If the management IP address of a client switch is exposed to the Internet, an attacker could abuse Smart Install features remotely.
1 Any file from any file system that can be accessed via the regular copy command on the IOS or IOS XE CLI
To mitigate the risk of abuse, Cisco recommends that customers implement the security best practices discussed in the following documents:
- Cisco Security Response: Cisco Smart Install Protocol Misuse
- Cisco Smart Install Configuration Guide
There are no indicators of an attacker changing the TFTP server address or of an attacker copying files off the device using Smart Install capabilities. Cisco recommends that customers look for access from external IP addresses.
If write operations are induced via the Smart Install feature and the logging level is set to 6 (informational) or higher, messages will appear in the logs.

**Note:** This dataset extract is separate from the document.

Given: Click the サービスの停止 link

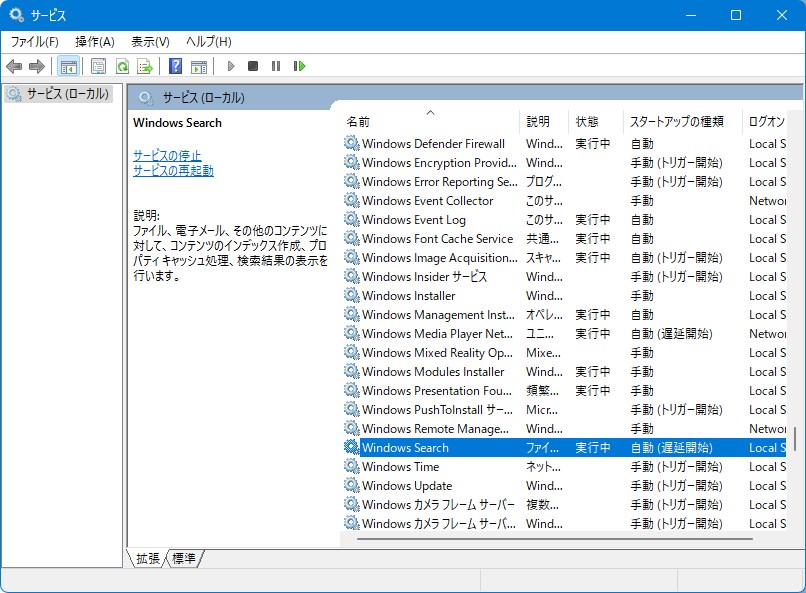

If the startup-config is replaced the following messages are typically seen in the logs from the affected device:
%SMI-6-UPGRD_STARTED: Device (IP address: 0.0.0.0) startup-config upgrade has started %SYS-5-CONFIG_NV_I: Nonvolatile storage configured from tftp://<ip-address>/my.conf by <username> on console %SMI-6-UPGRD_SUCCESS: Device (IP address: 0.0.0.0) startup-config has upgraded successfully
The execution of high-privileged commands in configuration mode via the Smart Install feature typically results in the following messages in the logs from the affected device:
%SMI-6-DWNLD_STARTED: Device (IP address: 0.0.0.0) post install file download has started %SMI-6-DWNLD_SUCCESS: Device (IP address: 0.0.0.0) post install file has downloaded successfully [...] %SMI-6-UPGRD_STARTED: Device (IP address: 0.0.0.0) startup-config upgrade has started
If a reload is induced via the Smart install feature and the logging level is set to 5 (notifications) or higher, one of the following messages will appear in the logs:
%SYS-5-RELOAD: Reload requested by SMI IBC Download Process. Reload reason: Switch upgraded through Smart Install %SYS-5-RELOAD: Reload requested by Delayed Reload. Reload reason: HULC SMI Scheduled Reload after Config Download %SYS-5-RELOAD: Reload requested by Delayed Reload. Reload reason: HULC SMI Scheduled Reload
In addition to local logs on client switches and logs that a client switch sends to a syslog server, customers should also look into firewall logs and NetFlow data.
Cisco has published Intrusion Prevention System (IPS) signature ID 7856-0 as well as Snort rules 41722-41725 to help detect the use of Smart Install protocol messages in customer networks. Please see the Talos blog post referenced under New Tools: above for details on the Snort rules.
To avoid false positives this signature and Snort rules should be enabled only in networks not using the Smart Install feature or at places in the network where Smart Install protocol messages are not expected to be seen.
The following best practices should also be used to provide more visibility into possible anomalies in an environment:
- Implement supplemental instrumentation focused on high-value network segments, devices, and individuals. This provides oversight of network devices and enables traffic monitoring. For more information, see Telemetry-Based Infrastructure Device Integrity Monitoring.
- Implement Cisco IOS NetFlow to gain visibility into traffic flows that emanate from each portion of the network and to evaluate actual traffic against expected traffic.
- Monitor network device event logging to identify unexpected network device-level activity.